* _Task instructions_
Show every line below where "search" can be found.

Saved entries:
# # # # #
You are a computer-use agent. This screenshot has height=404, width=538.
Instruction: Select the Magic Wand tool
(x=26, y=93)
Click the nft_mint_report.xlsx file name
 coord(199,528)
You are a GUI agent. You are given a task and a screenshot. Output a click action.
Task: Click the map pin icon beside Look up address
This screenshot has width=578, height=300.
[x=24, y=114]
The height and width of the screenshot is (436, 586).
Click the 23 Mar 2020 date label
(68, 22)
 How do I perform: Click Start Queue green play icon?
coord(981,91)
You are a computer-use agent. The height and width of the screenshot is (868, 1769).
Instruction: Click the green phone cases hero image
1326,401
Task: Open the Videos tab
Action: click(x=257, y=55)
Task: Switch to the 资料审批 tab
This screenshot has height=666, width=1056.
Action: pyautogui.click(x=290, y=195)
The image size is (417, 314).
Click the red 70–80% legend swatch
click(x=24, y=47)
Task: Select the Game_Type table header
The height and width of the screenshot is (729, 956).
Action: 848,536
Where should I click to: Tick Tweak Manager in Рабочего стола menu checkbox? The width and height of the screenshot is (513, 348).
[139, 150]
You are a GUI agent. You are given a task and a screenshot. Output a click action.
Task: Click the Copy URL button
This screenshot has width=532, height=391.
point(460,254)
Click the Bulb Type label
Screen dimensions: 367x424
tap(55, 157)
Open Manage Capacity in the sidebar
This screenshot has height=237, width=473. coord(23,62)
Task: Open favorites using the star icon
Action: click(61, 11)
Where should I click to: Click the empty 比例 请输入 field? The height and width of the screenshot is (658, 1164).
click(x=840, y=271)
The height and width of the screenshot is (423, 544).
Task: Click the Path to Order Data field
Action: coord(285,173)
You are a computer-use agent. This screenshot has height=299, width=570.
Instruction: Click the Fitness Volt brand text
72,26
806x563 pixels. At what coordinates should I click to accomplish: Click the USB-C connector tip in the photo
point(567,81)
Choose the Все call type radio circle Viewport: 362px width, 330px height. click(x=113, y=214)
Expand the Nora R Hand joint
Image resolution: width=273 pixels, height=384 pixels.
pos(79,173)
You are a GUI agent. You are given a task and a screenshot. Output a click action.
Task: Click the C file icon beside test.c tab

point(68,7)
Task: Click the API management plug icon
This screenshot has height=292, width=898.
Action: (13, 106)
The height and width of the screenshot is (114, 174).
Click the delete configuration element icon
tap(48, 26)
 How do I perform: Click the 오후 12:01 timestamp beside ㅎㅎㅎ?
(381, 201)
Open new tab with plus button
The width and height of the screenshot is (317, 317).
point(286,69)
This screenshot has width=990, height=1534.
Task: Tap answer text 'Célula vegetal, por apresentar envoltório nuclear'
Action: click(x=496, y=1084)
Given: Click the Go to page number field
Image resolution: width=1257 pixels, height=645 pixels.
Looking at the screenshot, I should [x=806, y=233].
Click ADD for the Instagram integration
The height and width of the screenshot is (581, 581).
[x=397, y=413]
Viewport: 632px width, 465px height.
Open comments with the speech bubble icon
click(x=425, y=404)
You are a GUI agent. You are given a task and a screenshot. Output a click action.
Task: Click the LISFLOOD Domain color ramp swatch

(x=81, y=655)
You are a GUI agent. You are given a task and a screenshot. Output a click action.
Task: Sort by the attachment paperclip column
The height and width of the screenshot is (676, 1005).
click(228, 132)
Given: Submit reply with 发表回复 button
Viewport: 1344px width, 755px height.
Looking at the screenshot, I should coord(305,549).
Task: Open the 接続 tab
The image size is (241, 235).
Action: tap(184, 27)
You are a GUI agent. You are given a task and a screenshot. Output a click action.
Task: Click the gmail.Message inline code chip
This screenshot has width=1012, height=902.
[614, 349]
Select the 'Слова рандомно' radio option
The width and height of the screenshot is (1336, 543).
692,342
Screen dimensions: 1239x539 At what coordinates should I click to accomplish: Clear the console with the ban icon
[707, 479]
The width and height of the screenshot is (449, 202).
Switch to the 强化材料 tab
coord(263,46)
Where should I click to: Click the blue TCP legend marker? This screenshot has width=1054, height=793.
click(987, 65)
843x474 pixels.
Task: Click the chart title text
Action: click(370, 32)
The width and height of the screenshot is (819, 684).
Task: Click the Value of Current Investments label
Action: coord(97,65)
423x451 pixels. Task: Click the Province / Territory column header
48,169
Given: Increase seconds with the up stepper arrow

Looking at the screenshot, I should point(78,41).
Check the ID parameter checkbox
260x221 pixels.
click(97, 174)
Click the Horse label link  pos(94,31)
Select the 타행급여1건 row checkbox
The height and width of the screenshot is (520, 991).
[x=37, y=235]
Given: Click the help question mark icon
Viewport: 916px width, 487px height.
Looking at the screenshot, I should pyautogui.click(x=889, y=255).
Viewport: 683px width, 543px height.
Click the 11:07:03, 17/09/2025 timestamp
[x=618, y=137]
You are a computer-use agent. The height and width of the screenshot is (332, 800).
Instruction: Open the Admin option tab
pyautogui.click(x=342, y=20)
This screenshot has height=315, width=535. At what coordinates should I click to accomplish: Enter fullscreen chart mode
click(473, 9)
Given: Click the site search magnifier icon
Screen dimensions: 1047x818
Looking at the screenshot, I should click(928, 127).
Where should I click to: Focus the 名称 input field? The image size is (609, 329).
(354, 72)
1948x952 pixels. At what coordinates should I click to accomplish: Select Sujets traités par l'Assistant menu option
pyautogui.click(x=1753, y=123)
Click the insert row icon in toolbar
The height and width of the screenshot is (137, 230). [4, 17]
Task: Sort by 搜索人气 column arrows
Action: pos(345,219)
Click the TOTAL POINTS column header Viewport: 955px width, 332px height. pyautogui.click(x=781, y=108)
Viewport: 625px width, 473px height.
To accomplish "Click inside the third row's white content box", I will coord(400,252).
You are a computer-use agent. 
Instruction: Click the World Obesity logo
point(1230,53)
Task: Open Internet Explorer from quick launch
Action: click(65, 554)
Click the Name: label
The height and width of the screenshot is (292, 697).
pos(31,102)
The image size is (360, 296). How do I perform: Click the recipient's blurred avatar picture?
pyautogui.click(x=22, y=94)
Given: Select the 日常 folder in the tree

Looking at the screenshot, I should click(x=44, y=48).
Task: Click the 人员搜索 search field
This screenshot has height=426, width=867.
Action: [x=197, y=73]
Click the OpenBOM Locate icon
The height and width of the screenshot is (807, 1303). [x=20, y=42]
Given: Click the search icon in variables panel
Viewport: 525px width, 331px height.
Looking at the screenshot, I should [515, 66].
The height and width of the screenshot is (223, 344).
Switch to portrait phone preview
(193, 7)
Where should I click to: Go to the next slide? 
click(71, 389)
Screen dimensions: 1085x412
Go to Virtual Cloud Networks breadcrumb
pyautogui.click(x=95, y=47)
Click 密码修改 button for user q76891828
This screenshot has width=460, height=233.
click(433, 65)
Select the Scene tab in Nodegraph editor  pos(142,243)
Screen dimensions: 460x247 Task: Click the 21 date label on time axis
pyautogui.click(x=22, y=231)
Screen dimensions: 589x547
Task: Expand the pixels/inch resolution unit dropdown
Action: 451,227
# # # # #
* _Exercise answer_
Given: Click the site search magnifier icon
Task: Click the 人员搜索 search field
Given: Click the search icon in variables panel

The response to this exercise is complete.